The application for a CRBA requires the following:
- An official record of the child’s local birth (i.e. long-form birth certificate),
- Evidence of the parent(s)’ U.S. citizenship (e.g. current U.S. passport and/or naturalization certificate),
- Evidence of the parents’ marriage (if applicable),
- Proof of physical presence in the United States for the U.S. citizen parent(s) Good examples of physical presence: old passports, school and university transcripts, letters of employment in conjunction with W2 forms, or other documents. All documents must be originals or notarized copies.
- Identity documentation for a non-citizen parent (if applicable),
- Completed Application for Consular Report of Birth Abroad (DS-2029) (PDF 345KB). Payment of the application fee ($100).
When reporting the birth of a U.S. citizen abroad, the presence of the child and parent(s) listed on the birth certificate is normally required.
If the father is the only U.S. citizen parent and the child is born out of wedlock or the original marriage certificate cannot be provided, the U.S. citizen father must complete section 28 on page 3 of the DS-2029 and have it notarized by a notary in the United States or at the U.S. Embassy. Alternatively, the U.S. citizen father may provide a notarized DS-5507.
In certain cases, it may be necessary to submit additional documents, including affidavits of paternity and support, divorce decrees from prior marriages, evidence of prior U.S. residence and/or physical presence. A DNA test may also be recommended to establish the biological relationship between the child and the parent(s).

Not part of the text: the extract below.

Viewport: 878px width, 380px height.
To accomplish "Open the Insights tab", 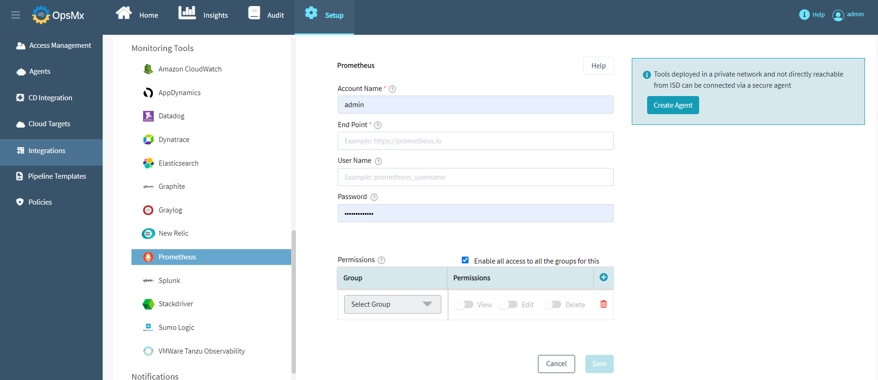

Please do not sign the application until requested to do so by the Consular Officer. We encourage individuals to carefully review their documentation prior to the appointment in order to avoid delays and/or multiple visits.
If you have questions regarding your ability to transmit citizenship, please review the legal requirements for transmission of citizenship.
Parents are encouraged to apply for a U.S. passport for their newborn child at the same time that they apply for a CRBA.
Consular Report of Birth Abroad appointments are scheduled online through the American Citizen Services Appointment System.
Each child requires his/her own appointment. Please remember that the child must be present on the day of the appointment.
Please make sure to complete the checklist prior to your scheduled appointment to avoid getting turned away at the embassy due to missing documentation.